The listing must be reproduced in full, exactly as it stands.

**Given information:**
━━━
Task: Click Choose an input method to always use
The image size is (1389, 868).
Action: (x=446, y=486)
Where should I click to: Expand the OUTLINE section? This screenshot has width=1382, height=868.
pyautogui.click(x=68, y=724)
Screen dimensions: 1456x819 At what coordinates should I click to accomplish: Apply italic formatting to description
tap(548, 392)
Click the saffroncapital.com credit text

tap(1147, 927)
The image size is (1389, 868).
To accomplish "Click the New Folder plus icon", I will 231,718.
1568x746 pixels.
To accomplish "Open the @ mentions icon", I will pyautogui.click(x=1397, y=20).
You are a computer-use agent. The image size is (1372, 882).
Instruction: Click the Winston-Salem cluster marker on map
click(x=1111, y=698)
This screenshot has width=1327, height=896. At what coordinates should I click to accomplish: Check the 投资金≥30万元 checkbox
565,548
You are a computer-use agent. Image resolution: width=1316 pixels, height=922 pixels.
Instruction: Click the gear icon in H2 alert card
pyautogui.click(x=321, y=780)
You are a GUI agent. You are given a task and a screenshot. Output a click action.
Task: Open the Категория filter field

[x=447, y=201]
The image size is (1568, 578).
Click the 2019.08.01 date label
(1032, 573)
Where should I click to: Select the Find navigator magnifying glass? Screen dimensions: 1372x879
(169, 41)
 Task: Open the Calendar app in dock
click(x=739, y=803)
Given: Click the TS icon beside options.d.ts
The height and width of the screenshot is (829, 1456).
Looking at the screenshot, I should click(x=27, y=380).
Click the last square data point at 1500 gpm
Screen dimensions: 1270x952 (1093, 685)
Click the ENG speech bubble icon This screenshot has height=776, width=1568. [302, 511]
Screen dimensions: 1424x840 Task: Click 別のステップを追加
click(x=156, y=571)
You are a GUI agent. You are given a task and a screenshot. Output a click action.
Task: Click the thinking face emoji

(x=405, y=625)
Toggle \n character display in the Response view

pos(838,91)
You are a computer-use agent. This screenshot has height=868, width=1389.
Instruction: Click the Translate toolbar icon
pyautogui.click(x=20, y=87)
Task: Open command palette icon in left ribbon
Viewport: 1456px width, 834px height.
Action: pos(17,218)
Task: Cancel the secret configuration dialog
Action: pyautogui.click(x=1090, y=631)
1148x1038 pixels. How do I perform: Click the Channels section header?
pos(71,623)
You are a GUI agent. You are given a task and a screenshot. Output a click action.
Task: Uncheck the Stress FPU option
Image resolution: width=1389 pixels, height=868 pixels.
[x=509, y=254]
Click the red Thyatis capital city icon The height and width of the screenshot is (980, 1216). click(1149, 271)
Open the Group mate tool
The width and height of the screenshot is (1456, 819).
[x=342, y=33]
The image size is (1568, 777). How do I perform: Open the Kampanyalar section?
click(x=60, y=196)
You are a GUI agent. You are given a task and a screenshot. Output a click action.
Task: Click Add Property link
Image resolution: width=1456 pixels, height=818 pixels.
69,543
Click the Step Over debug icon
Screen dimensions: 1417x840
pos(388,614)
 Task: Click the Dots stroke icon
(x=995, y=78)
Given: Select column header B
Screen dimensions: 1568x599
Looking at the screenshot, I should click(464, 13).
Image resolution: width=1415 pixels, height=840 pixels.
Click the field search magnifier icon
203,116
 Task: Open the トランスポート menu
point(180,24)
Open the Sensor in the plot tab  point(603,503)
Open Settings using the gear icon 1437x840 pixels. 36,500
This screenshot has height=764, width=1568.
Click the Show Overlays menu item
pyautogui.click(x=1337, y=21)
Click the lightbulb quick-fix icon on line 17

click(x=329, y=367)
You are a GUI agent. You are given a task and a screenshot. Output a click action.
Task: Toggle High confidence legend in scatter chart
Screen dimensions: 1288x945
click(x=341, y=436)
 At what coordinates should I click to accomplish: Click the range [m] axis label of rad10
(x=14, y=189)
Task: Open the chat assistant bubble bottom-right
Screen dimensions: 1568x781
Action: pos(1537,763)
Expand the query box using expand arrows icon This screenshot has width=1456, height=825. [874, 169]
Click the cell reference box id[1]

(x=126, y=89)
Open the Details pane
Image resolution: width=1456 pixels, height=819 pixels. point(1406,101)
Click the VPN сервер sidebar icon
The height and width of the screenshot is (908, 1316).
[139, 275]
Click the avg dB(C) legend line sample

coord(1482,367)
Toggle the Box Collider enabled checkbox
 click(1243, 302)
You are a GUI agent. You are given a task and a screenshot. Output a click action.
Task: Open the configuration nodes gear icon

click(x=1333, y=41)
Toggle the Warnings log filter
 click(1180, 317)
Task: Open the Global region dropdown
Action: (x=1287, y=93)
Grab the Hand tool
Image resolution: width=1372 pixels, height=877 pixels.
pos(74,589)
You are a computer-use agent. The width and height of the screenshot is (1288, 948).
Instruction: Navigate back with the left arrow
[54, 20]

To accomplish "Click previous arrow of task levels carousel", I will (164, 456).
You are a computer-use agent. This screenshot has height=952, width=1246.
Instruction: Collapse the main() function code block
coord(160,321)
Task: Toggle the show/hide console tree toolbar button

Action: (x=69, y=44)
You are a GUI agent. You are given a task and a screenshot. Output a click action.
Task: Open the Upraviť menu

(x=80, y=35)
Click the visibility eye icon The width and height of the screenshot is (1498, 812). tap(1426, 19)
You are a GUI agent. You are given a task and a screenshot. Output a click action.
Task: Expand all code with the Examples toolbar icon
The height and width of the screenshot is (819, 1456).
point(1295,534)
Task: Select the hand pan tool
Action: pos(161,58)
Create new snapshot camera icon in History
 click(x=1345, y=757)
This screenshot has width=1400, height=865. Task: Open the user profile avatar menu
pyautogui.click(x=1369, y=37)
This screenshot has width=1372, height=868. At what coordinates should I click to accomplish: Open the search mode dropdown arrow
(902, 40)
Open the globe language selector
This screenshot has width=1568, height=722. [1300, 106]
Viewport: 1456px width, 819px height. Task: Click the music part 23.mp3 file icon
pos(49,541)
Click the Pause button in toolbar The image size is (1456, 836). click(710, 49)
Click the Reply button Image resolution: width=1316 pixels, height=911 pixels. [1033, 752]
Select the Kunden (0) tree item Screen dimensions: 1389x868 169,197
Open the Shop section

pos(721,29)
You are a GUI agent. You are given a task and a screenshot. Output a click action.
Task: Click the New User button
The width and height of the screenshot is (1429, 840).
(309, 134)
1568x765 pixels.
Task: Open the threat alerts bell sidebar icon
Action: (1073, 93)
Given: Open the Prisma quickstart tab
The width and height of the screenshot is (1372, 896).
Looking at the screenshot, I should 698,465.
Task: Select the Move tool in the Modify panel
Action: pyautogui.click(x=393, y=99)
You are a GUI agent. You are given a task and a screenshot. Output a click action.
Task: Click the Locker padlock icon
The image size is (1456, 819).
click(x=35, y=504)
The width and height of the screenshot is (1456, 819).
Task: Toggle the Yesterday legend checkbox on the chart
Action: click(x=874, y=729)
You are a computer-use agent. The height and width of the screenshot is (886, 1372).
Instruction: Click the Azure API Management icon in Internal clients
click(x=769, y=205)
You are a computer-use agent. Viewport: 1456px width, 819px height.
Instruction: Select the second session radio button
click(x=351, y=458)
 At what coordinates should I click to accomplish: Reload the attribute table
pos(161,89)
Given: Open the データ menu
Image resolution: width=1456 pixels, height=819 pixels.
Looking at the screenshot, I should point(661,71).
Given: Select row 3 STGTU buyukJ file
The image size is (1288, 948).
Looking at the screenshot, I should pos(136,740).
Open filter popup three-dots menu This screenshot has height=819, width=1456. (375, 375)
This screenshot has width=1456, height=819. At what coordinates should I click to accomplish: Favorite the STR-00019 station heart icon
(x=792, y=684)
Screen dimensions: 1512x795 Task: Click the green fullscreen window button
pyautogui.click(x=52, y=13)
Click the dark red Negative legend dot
━━━
**Worked solution:**
Task: Click Choose an input method to always use
The image size is (1389, 868).
Action: (x=446, y=486)
Where should I click to: Expand the OUTLINE section? This screenshot has width=1382, height=868.
pyautogui.click(x=68, y=724)
Screen dimensions: 1456x819 At what coordinates should I click to accomplish: Apply italic formatting to description
tap(548, 392)
Click the saffroncapital.com credit text

tap(1147, 927)
The image size is (1389, 868).
To accomplish "Click the New Folder plus icon", I will 231,718.
1568x746 pixels.
To accomplish "Open the @ mentions icon", I will pyautogui.click(x=1397, y=20).
You are a computer-use agent. The image size is (1372, 882).
Instruction: Click the Winston-Salem cluster marker on map
click(x=1111, y=698)
This screenshot has width=1327, height=896. At what coordinates should I click to accomplish: Check the 投资金≥30万元 checkbox
565,548
You are a computer-use agent. Image resolution: width=1316 pixels, height=922 pixels.
Instruction: Click the gear icon in H2 alert card
pyautogui.click(x=321, y=780)
You are a GUI agent. You are given a task and a screenshot. Output a click action.
Task: Open the Категория filter field

[x=447, y=201]
The image size is (1568, 578).
Click the 2019.08.01 date label
(1032, 573)
Where should I click to: Select the Find navigator magnifying glass? Screen dimensions: 1372x879
(169, 41)
 Task: Open the Calendar app in dock
click(x=739, y=803)
Given: Click the TS icon beside options.d.ts
The height and width of the screenshot is (829, 1456).
Looking at the screenshot, I should click(x=27, y=380).
Click the last square data point at 1500 gpm
Screen dimensions: 1270x952 (1093, 685)
Click the ENG speech bubble icon This screenshot has height=776, width=1568. [302, 511]
Screen dimensions: 1424x840 Task: Click 別のステップを追加
click(x=156, y=571)
You are a GUI agent. You are given a task and a screenshot. Output a click action.
Task: Click the thinking face emoji

(x=405, y=625)
Toggle \n character display in the Response view

pos(838,91)
You are a computer-use agent. This screenshot has height=868, width=1389.
Instruction: Click the Translate toolbar icon
pyautogui.click(x=20, y=87)
Task: Open command palette icon in left ribbon
Viewport: 1456px width, 834px height.
Action: pos(17,218)
Task: Cancel the secret configuration dialog
Action: pyautogui.click(x=1090, y=631)
1148x1038 pixels. How do I perform: Click the Channels section header?
pos(71,623)
You are a GUI agent. You are given a task and a screenshot. Output a click action.
Task: Uncheck the Stress FPU option
Image resolution: width=1389 pixels, height=868 pixels.
[x=509, y=254]
Click the red Thyatis capital city icon The height and width of the screenshot is (980, 1216). click(1149, 271)
Open the Group mate tool
The width and height of the screenshot is (1456, 819).
[x=342, y=33]
The image size is (1568, 777). How do I perform: Open the Kampanyalar section?
click(x=60, y=196)
You are a GUI agent. You are given a task and a screenshot. Output a click action.
Task: Click Add Property link
Image resolution: width=1456 pixels, height=818 pixels.
69,543
Click the Step Over debug icon
Screen dimensions: 1417x840
pos(388,614)
 Task: Click the Dots stroke icon
(x=995, y=78)
Given: Select column header B
Screen dimensions: 1568x599
Looking at the screenshot, I should click(464, 13).
Image resolution: width=1415 pixels, height=840 pixels.
Click the field search magnifier icon
203,116
 Task: Open the トランスポート menu
point(180,24)
Open the Sensor in the plot tab  point(603,503)
Open Settings using the gear icon 1437x840 pixels. 36,500
This screenshot has height=764, width=1568.
Click the Show Overlays menu item
pyautogui.click(x=1337, y=21)
Click the lightbulb quick-fix icon on line 17

click(x=329, y=367)
You are a GUI agent. You are given a task and a screenshot. Output a click action.
Task: Toggle High confidence legend in scatter chart
Screen dimensions: 1288x945
click(x=341, y=436)
 At what coordinates should I click to accomplish: Click the range [m] axis label of rad10
(x=14, y=189)
Task: Open the chat assistant bubble bottom-right
Screen dimensions: 1568x781
Action: pos(1537,763)
Expand the query box using expand arrows icon This screenshot has width=1456, height=825. [874, 169]
Click the cell reference box id[1]

(x=126, y=89)
Open the Details pane
Image resolution: width=1456 pixels, height=819 pixels. point(1406,101)
Click the VPN сервер sidebar icon
The height and width of the screenshot is (908, 1316).
[139, 275]
Click the avg dB(C) legend line sample

coord(1482,367)
Toggle the Box Collider enabled checkbox
 click(1243, 302)
You are a GUI agent. You are given a task and a screenshot. Output a click action.
Task: Open the configuration nodes gear icon

click(x=1333, y=41)
Toggle the Warnings log filter
 click(1180, 317)
Task: Open the Global region dropdown
Action: (x=1287, y=93)
Grab the Hand tool
Image resolution: width=1372 pixels, height=877 pixels.
pos(74,589)
You are a computer-use agent. The width and height of the screenshot is (1288, 948).
Instruction: Navigate back with the left arrow
[54, 20]

To accomplish "Click previous arrow of task levels carousel", I will (164, 456).
You are a computer-use agent. This screenshot has height=952, width=1246.
Instruction: Collapse the main() function code block
coord(160,321)
Task: Toggle the show/hide console tree toolbar button

Action: (x=69, y=44)
You are a GUI agent. You are given a task and a screenshot. Output a click action.
Task: Open the Upraviť menu

(x=80, y=35)
Click the visibility eye icon The width and height of the screenshot is (1498, 812). tap(1426, 19)
You are a GUI agent. You are given a task and a screenshot. Output a click action.
Task: Expand all code with the Examples toolbar icon
The height and width of the screenshot is (819, 1456).
point(1295,534)
Task: Select the hand pan tool
Action: pos(161,58)
Create new snapshot camera icon in History
 click(x=1345, y=757)
This screenshot has width=1400, height=865. Task: Open the user profile avatar menu
pyautogui.click(x=1369, y=37)
This screenshot has width=1372, height=868. At what coordinates should I click to accomplish: Open the search mode dropdown arrow
(902, 40)
Open the globe language selector
This screenshot has width=1568, height=722. [1300, 106]
Viewport: 1456px width, 819px height. Task: Click the music part 23.mp3 file icon
pos(49,541)
Click the Pause button in toolbar The image size is (1456, 836). click(710, 49)
Click the Reply button Image resolution: width=1316 pixels, height=911 pixels. [1033, 752]
Select the Kunden (0) tree item Screen dimensions: 1389x868 169,197
Open the Shop section

pos(721,29)
You are a GUI agent. You are given a task and a screenshot. Output a click action.
Task: Click the New User button
The width and height of the screenshot is (1429, 840).
(309, 134)
1568x765 pixels.
Task: Open the threat alerts bell sidebar icon
Action: (1073, 93)
Given: Open the Prisma quickstart tab
The width and height of the screenshot is (1372, 896).
Looking at the screenshot, I should 698,465.
Task: Select the Move tool in the Modify panel
Action: pyautogui.click(x=393, y=99)
You are a GUI agent. You are given a task and a screenshot. Output a click action.
Task: Click the Locker padlock icon
The image size is (1456, 819).
click(x=35, y=504)
The width and height of the screenshot is (1456, 819).
Task: Toggle the Yesterday legend checkbox on the chart
Action: click(x=874, y=729)
You are a computer-use agent. The height and width of the screenshot is (886, 1372).
Instruction: Click the Azure API Management icon in Internal clients
click(x=769, y=205)
You are a computer-use agent. Viewport: 1456px width, 819px height.
Instruction: Select the second session radio button
click(x=351, y=458)
 At what coordinates should I click to accomplish: Reload the attribute table
pos(161,89)
Given: Open the データ menu
Image resolution: width=1456 pixels, height=819 pixels.
Looking at the screenshot, I should point(661,71).
Given: Select row 3 STGTU buyukJ file
The image size is (1288, 948).
Looking at the screenshot, I should pos(136,740).
Open filter popup three-dots menu This screenshot has height=819, width=1456. (375, 375)
This screenshot has width=1456, height=819. At what coordinates should I click to accomplish: Favorite the STR-00019 station heart icon
(x=792, y=684)
Screen dimensions: 1512x795 Task: Click the green fullscreen window button
pyautogui.click(x=52, y=13)
Click the dark red Negative legend dot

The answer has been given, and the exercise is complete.